On Tue, Oct 17, 2023 at 1:52 PM Alex Coplan <alex.cop...@arm.com> wrote:
>
> This adds a new aarch64-specific RTL-SSA pass dedicated to forming load
> and store pairs (LDPs and STPs).
>
> As a motivating example for the kind of thing this improves, take the
> following testcase:
>
> extern double c[20];
>
> double f(double x)
> {
>   double y = x*x;
>   y += c[16];
>   y += c[17];
>   y += c[18];
>   y += c[19];
>   return y;
> }
>
> for which we currently generate (at -O2):
>
> f:
>         adrp    x0, c
>         add     x0, x0, :lo12:c
>         ldp     d31, d29, [x0, 128]
>         ldr     d30, [x0, 144]
>         fmadd   d0, d0, d0, d31
>         ldr     d31, [x0, 152]
>         fadd    d0, d0, d29
>         fadd    d0, d0, d30
>         fadd    d0, d0, d31
>         ret
>
> but with the pass, we generate:
>
> f:
> .LFB0:
>         adrp    x0, c
>         add     x0, x0, :lo12:c
>         ldp     d31, d29, [x0, 128]
>         fmadd   d0, d0, d0, d31
>         ldp     d30, d31, [x0, 144]
>         fadd    d0, d0, d29
>         fadd    d0, d0, d30
>         fadd    d0, d0, d31
>         ret
>
> The pass is local (only considers a BB at a time).  In theory, it should
> be possible to extend it to run over EBBs, at least in the case of pure
> (MEM_READONLY_P) loads, but this is left for future work.
>
> The pass works by identifying two kinds of bases: tree decls obtained
> via MEM_EXPR, and RTL register bases in the form of RTL-SSA def_infos.
> If a candidate memory access has a MEM_EXPR base, then we track it via
> this base, and otherwise if it is of a simple reg + <imm> form, we track
> it via the RTL-SSA def_info for the register.
>
> For each BB, for a given kind of base, we build up a hash table mapping
> the base to an access_group.  The access_group data structure holds a
> list of accesses at each offset relative to the same base.  It uses a
> splay tree to support efficient insertion (while walking the bb), and
> the nodes are chained using a linked list to support efficient
> iteration (while doing the transformation).
>
> For each base, we then iterate over the access_group to identify
> adjacent accesses, and try to form load/store pairs for those insns that
> access adjacent memory.
>
> The pass is currently run twice, both before and after register
> allocation.  The first copy of the pass is run late in the pre-RA RTL
> pipeline, immediately after sched1, since it was found that sched1 was
> increasing register pressure when the pass was run before.  The second
> copy of the pass runs immediately before peephole2, so as to get any
> opportunities that the existing ldp/stp peepholes can handle.
>
> There are some cases that we punt on before RA, e.g.

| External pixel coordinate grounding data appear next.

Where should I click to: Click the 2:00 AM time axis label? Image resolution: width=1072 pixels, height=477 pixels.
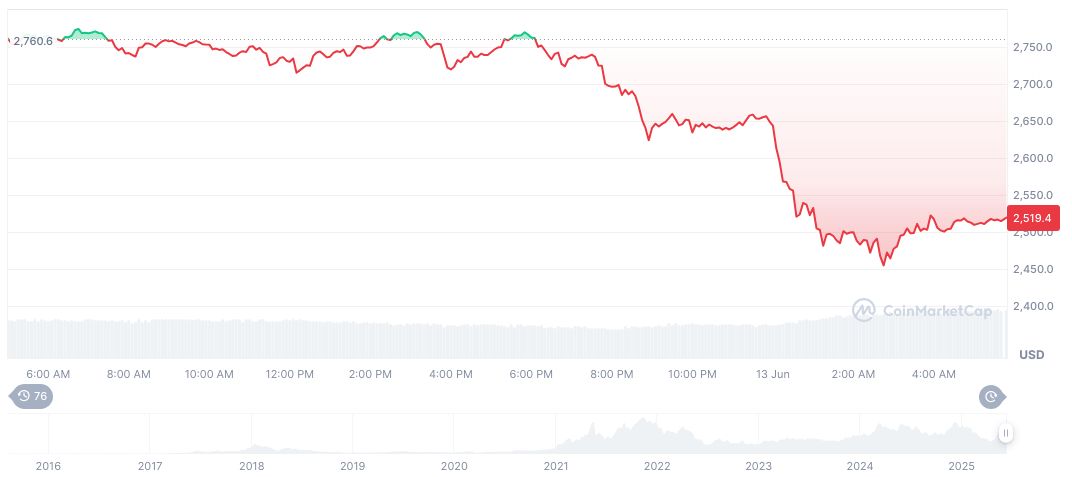pyautogui.click(x=853, y=374)
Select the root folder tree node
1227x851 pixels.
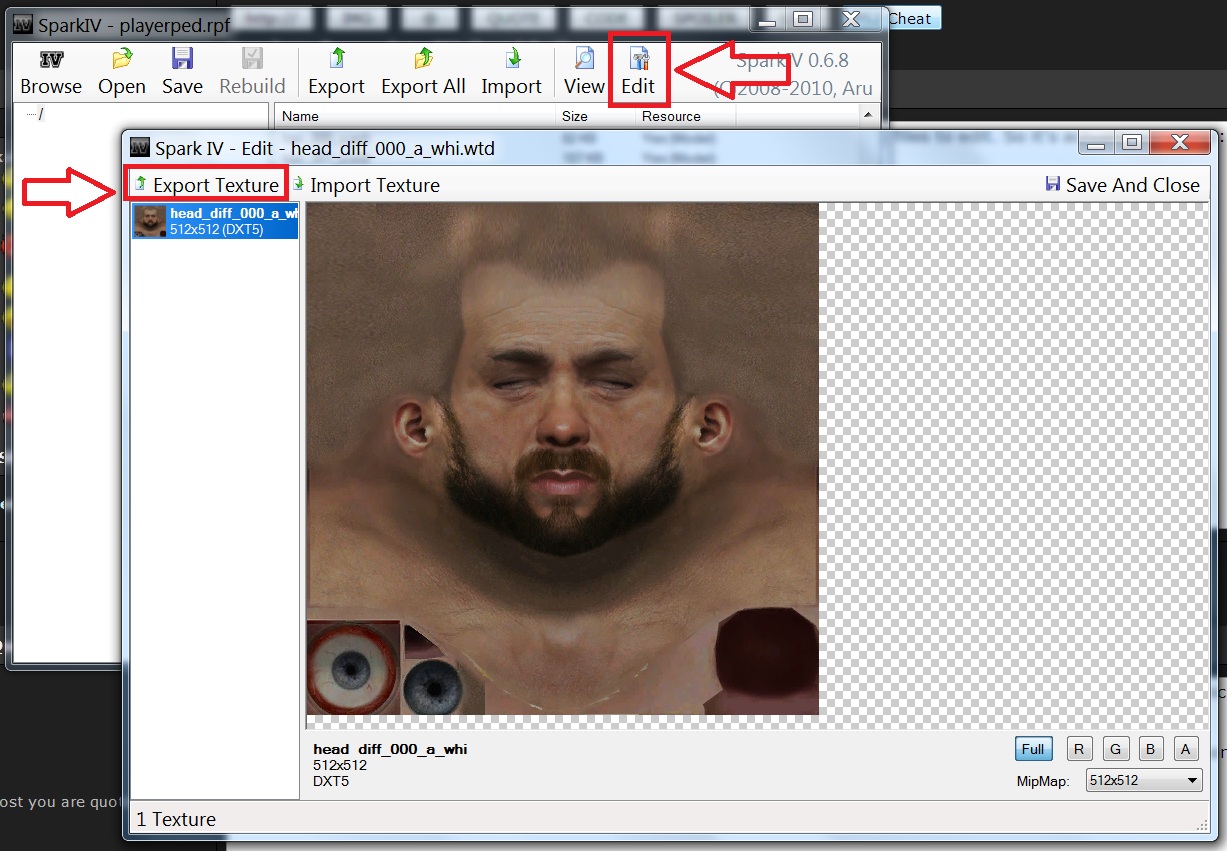click(x=40, y=115)
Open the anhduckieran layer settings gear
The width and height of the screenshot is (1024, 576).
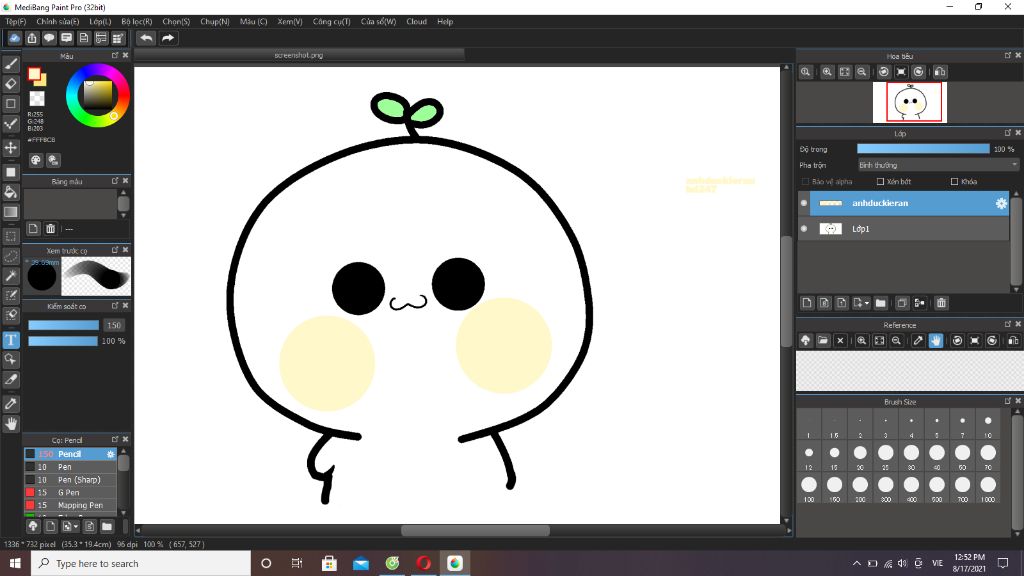tap(1000, 204)
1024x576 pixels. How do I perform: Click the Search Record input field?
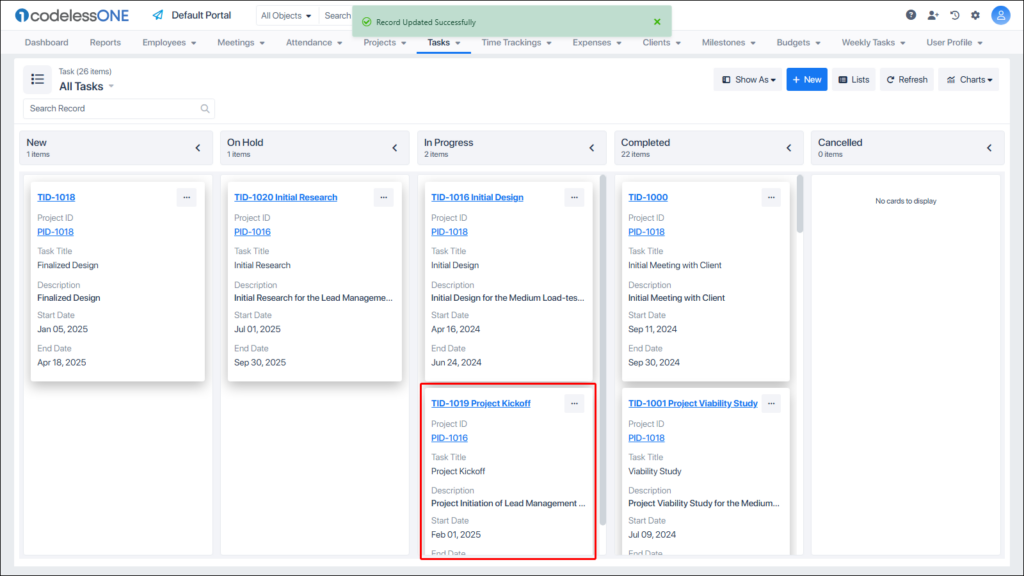click(112, 108)
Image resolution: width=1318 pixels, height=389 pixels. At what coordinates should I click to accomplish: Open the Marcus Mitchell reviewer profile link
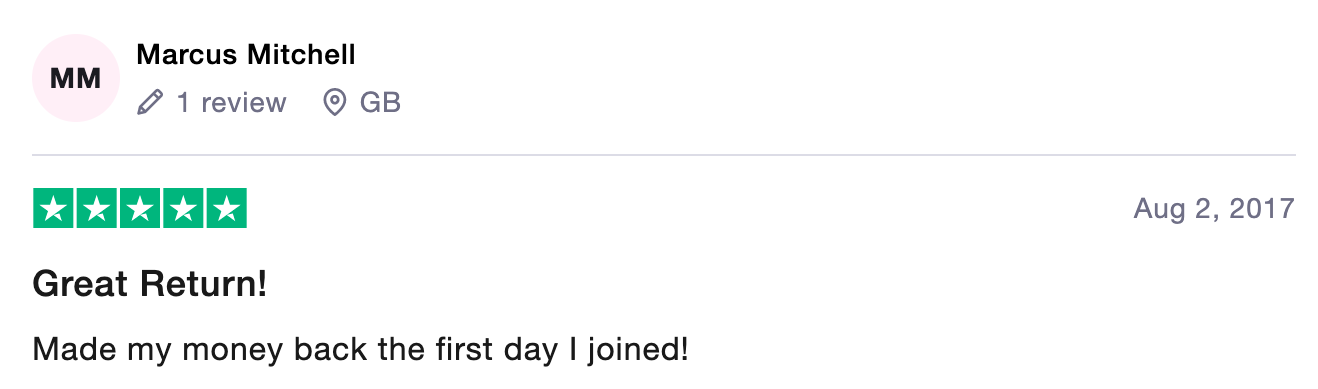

> accesses relative to eliminable regs (such as the soft frame pointer).
> We do this since we can't know the elimination offset before RA, and we
> want to avoid the RA reloading the offset (due to being out of ldp/stp
> immediate range) as this can generate worse code.
>
> The post-RA copy of the pass is there to pick up the crumbs that were
> left behind / things we punted on in the pre-RA pass.  Among other
> things, it's needed to handle accesses relative to the stack pointer
> (see the previous patch in the series for an example).  It can also
> handle code that didn't exist at the time the pre-RA pass was run (spill
> code, prologue/epilogue code).
>
> The following table shows the effect of the passes on code size in
> SPEC CPU 2017 with -Os -flto=auto -mcpu=neoverse-v1:
>
> +-----------------+-------------+--------------+---------+
> |    Benchmark    | Pre-RA pass | Post-RA pass | Overall |
> +-----------------+-------------+--------------+---------+
> | 541.leela_r     | 0.04%       | -0.03%       | 0.01%   |
> | 502.gcc_r       | -0.07%      | -0.02%       | -0.09%  |
> | 510.parest_r    | -0.06%      | -0.04%       | -0.10%  |
> | 505.mcf_r       | -0.12%      | 0.00%        | -0.12%  |
> | 500.perlbench_r | -0.12%      | -0.02%       | -0.15%  |
> | 520.omnetpp_r   | -0.13%      | -0.03%       | -0.16%  |
> | 538.imagick_r   | -0.17%      | -0.02%       | -0.19%  |
> | 525.x264_r      | -0.17%      | -0.02%       | -0.19%  |
> | 544.nab_r       | -0.22%      | -0.01%       | -0.23%  |
> | 557.xz_r        | -0.27%      | -0.01%       | -0.28%  |
> | 507.cactuBSSN_r | -0.26%      | -0.03%       | -0.29%  |
> | 526.blender_r   | -0.37%      | -0.02%       | -0.38%  |
> | 523.xalancbmk_r | -0.41%      | -0.01%       | -0.42%  |
> | 531.deepsjeng_r | -0.41%      | -0.05%       | -0.46%  |
> | 511.povray_r    | -0.60%      | -0.05%       | -0.65%  |
> | 548.exchange2_r | -0.55%      | -0.32%       | -0.86%  |
> | 527.cam4_r      | -0.82%      | -0.16%       | -0.98%  |
> | 503.bwaves_r    | -0.63%      | -0.41%       | -1.04%  |
> | 521.wrf_r       | -1.04%      | -0.06%       | -1.10%  |
> | 549.fotonik3d_r | -0.91%      | -0.35%       | -1.26%  |
> | 554.roms_r      | -1.20%      | -0.20%       | -1.40%  |
> | 519.lbm_r       | -1.91%      | 0.00%        | -1.91%  |
> | 508.namd_r      | -2.40%      | -0.07%       | -2.47%  |
> +-----------------+-------------+--------------+---------|
> | SPEC CPU 2017   | -0.51%      | -0.05%       | -0.56%  |
> +-----------------+-------------+--------------+---------+
>
> Performance-wise, with SPEC CPU 2017 on Neoverse V1, the pass seems to be
> approximately neutral with LTO enabled (overall geomean regression of
> 0.07%).  With LTO disabled, I see results as follows (geomean change in
> runtime, %):
>
> +----------+--------+---------+---------+
> |  Suite   | Pre-RA | Post-RA | Overall |
> +----------+--------+---------+---------+
> | SPECint  | -0.31% | -0.28%  | -0.60%  |
> | SPECfp   | -0.24% | 0.44%   | 0.20%   |
> | SPECrate | -0.27% | 0.12%   | -0.15%  |
> +----------+--------+---------+---------+
>
> This is an initial implementation, and there are (among other possible
> improvements) the following notable caveats / missing features that are
> left for future work, but could give further improvements:
>
>  - Moving accesses between BBs within in an EBB, see above.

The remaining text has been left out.